Here's my published response to a study on prosecutorial misconduct from the Center for Public Integrity.
Dear Center for Public Integrity:
The study entitled "Harmful Error" claims that prosecutorial misconduct is epidemic among the thousands of state and county prosecutors. The truth is that such misconduct is better described as episodic, those few cases being rare enough to merit considerable attention by both the courts and the media.
There is no question that given the critical role of gatekeeper the district attorney holds in our legal system the men and women who work as prosecutors should continue to be held to the highest standards of conduct. In the criminal justice system there is an elaborate system of checks and balances designed to protect both the innocent and the guilty. Alone among the legal profession, a prosecutor's sole allegiance is to the truth - even if that means torpedoing the prosecutor's own case.
When trial judges make mistakes appellate courts will reverse or remand those cases. We call these cases "judicial error." When defense attorneys fail to properly represent their clients, the accused's conviction is frequently set aside because of "inadequate assistance of counsel." Yet when a prosecutor makes an error it's called "prosecutorial misconduct," a term that summons up images of a district attorney hiding evidence, lying to a jury, or framing an innocent suspect. The reality is that overwhelming majority of prosecutorial errors are indeed "harmless" not "harmful," meaning that there was no malice on the part of the D.A. and that there was no unjust result. Keep in mind that only the defense has the right to appeal misconduct and therefore there is no judicial review of misconduct by a defense attorney.

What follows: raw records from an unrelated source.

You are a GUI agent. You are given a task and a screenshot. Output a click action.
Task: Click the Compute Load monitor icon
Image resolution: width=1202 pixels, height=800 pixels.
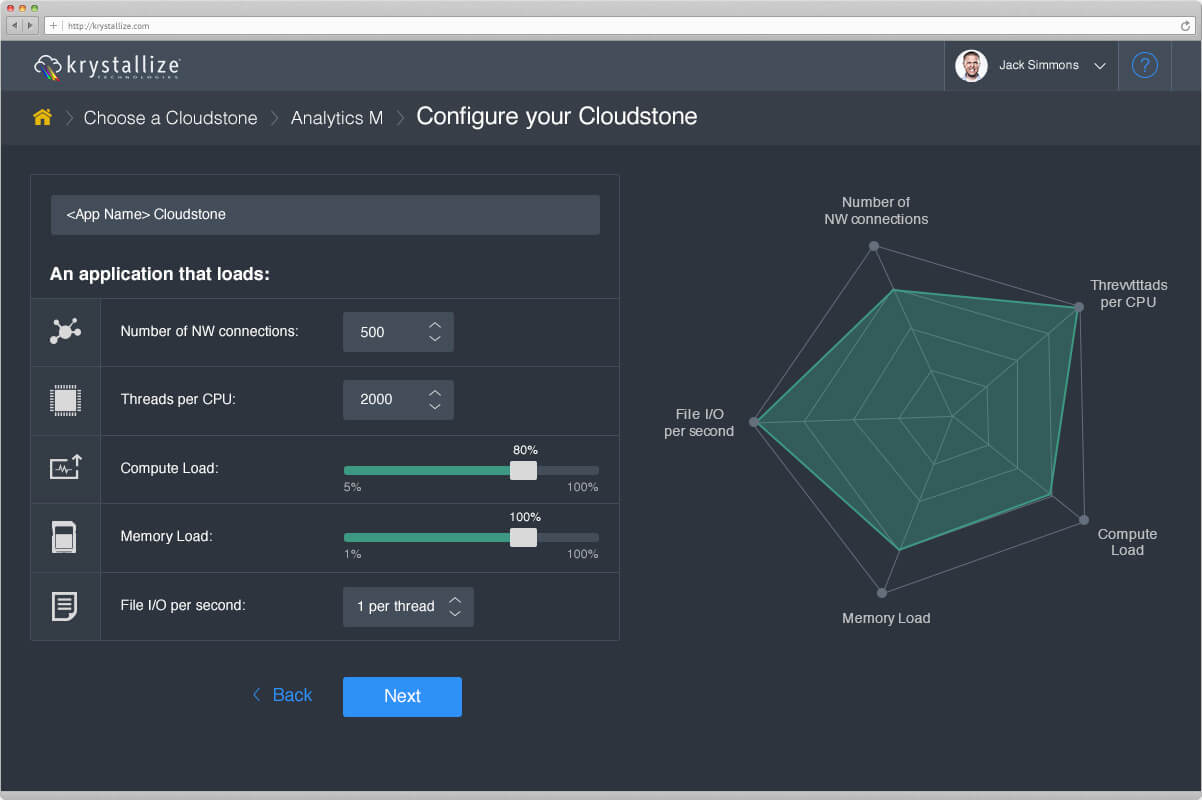(65, 467)
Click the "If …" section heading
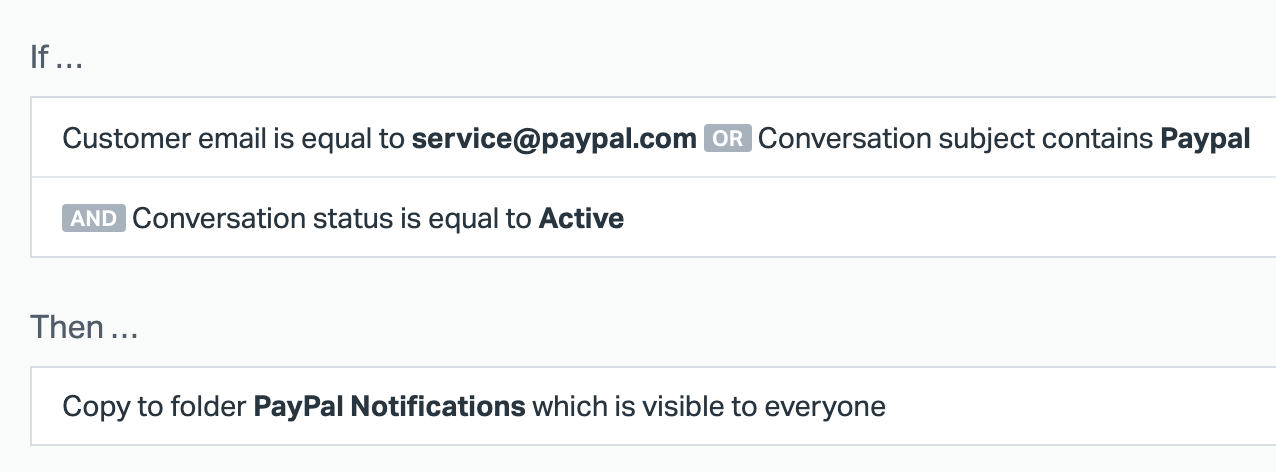This screenshot has height=472, width=1276. (56, 57)

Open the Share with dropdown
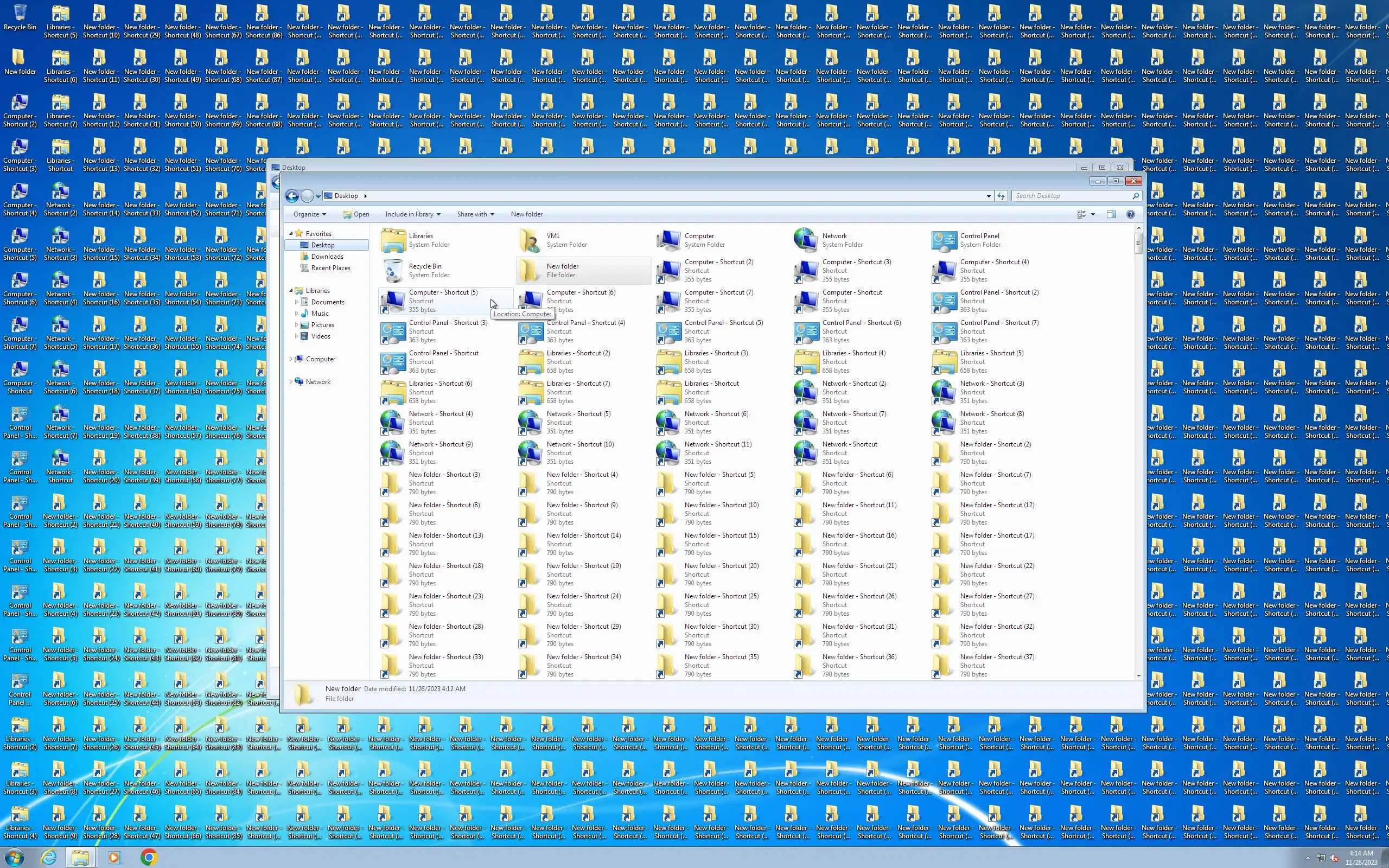[475, 215]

How pervasive are instances of true misconduct by prosecutors? Because record keeping varies so much from one state to another it would be unwise to draw any sweeping conclusions across the country. The statistics on this website about my own state of Oregon show that in the last 33 years Oregon's appellate courts have raised issues of prosecutorial error 44 times but in only 8 of those instances the prosecutors conduct was found to be prejudicial. Comparing those numbers against the thousands of criminal appeals rendered during this same time provides a rate of prosecutorial misconduct of less than one tenth of one percent. It is even more instructive to look at what kind of misconduct was deemed "prejudicial"—in one of those eight cases it was the exasperated description of a professional defense witness in a drunk driving case as a "pimp." The prosecutor never should have made the comment, but it is hardly in the same class as concealing evidence.
The study implies that in those rare cases where prosecutors get caught little more than a slap on the wrist is given. The researchers missed no less than two cases in the past 10 years in Oregon where elected prosecutors were permanently disbarred for misconduct in office. I should know—I have been three times elected District Attorney of Clatsop County where I was originally appointed by the governor to replace the previous District Attorney who was indicted, convicted, jailed and disbarred.
Prosecutors continue to be subject to the harshest sanctions on those truly rare occasions where they violate their oaths. No human endeavor is error free and the only way to achieve even lower error rates is simply to avoid prosecutions altogether.
Editors' Note: The Center thanks District Attorney Joshua Marquis for his thoughtful response. We agree that prosecutorial misconduct is episodic, not epidemic. We never said—or meant to imply—otherwise. We also thank Mr. Marquis for pointing out that we did not cite two cases in Oregon of elected prosecutors who were permanently disbarred for misconduct in office. We have made the corrections in our database and posted them on our website.